Most employers provide some training for their employees. The problem with many of these training resources is that they are too long and provide too much information. What happens is the training manuals, and other resources are placed on the shelf as soon as the training in completed. Still, many training instructional designers attempt to cram in as much information as possible. Instead, the goal should be only to include that content that is relevant and no more. Sure, it might be helpful to explain every single term, but is it necessary? Instead, concentrate on providing the information and allow individual students to look up definitions of terms they don’t understand.
With this in mind, you may wonder how to create training resources that people will use. Again, the single most important factor is that all content provided be relevant. It is much better to create separate training tools for individuals in different specialties so that you can concentrate on delivering training that your students will retain and use.
To begin the process, it is important to understand what needs to be taught. The best way to gather this information is to complete a needs analysis. This analysis should be the first step in developing training resources. There are four steps to the needs analysis.
First, identify the business goal the training will support. Next, identify the employee tasks that support that goal. Determine which training activities will help teach employees how to perform these tasks. The last step is to determine how the employees learn so the training can be most effective.
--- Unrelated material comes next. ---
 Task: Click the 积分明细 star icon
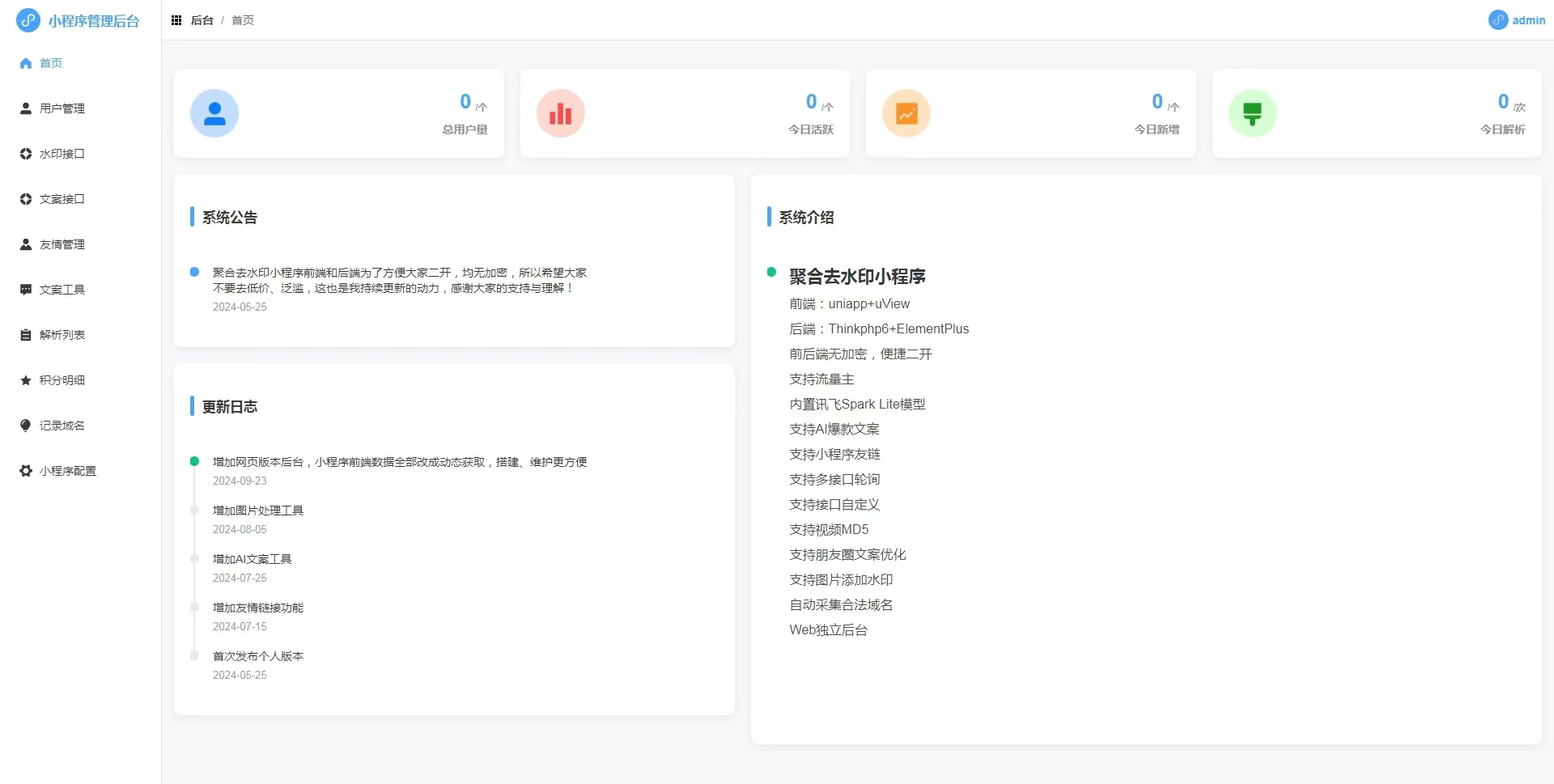coord(25,379)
Once the training needs analysis is completed, it is time to start creating the training tools. One of the most important things to remember is that you are training adults. Adults learn differently than younger people. There are several adult learning principles that should be considered when creating training resources. Adult learners:
– Bring a lifetime of experience, knowledge, and opinions to the training
– Are usually self-motivated and directed
– Want relevant training
– Are goal-oriented
– What to know “what’s in it for them.” Once they understand this, they will learn
– Want task-oriented training
– Must feel respected
As you begin, first create a training plan. This will provide an overview of the training methods and approach. Develop the training objectives and define what the training should accomplish.
Dividing the training content into modules is a good way of ensuring you are providing relevant training at the right time. Trying to provide employees too much information at once will result in the employees tuning out and no longer listening.
The next step is to design the training materials. Keep in mind that you want to create training materials that will help you reach all of your students. These training materials may include software, presentations, focus groups, hand-outs and more. The important thing is to use tools that will get your students engaged and learning.
Include opportunities for the employees to take part in hands-on experiences. Most people learn more when they are applying what they learn or learning by doing. Encourage interaction between the trainers and the employees. Always allow an opportunity for feedback during and after training sessions and listen.
Once the training tools are created and the training curriculum designed, the training must be implemented. Work with HR and management to set a training schedule that will accommodate both the employees’ and their managers’ needs. You can’t train if no one shows up. It is also important to provide plenty of notice when training is scheduled. This helps managers with their scheduling which is the best way to ensure your training sessions are filled with participants.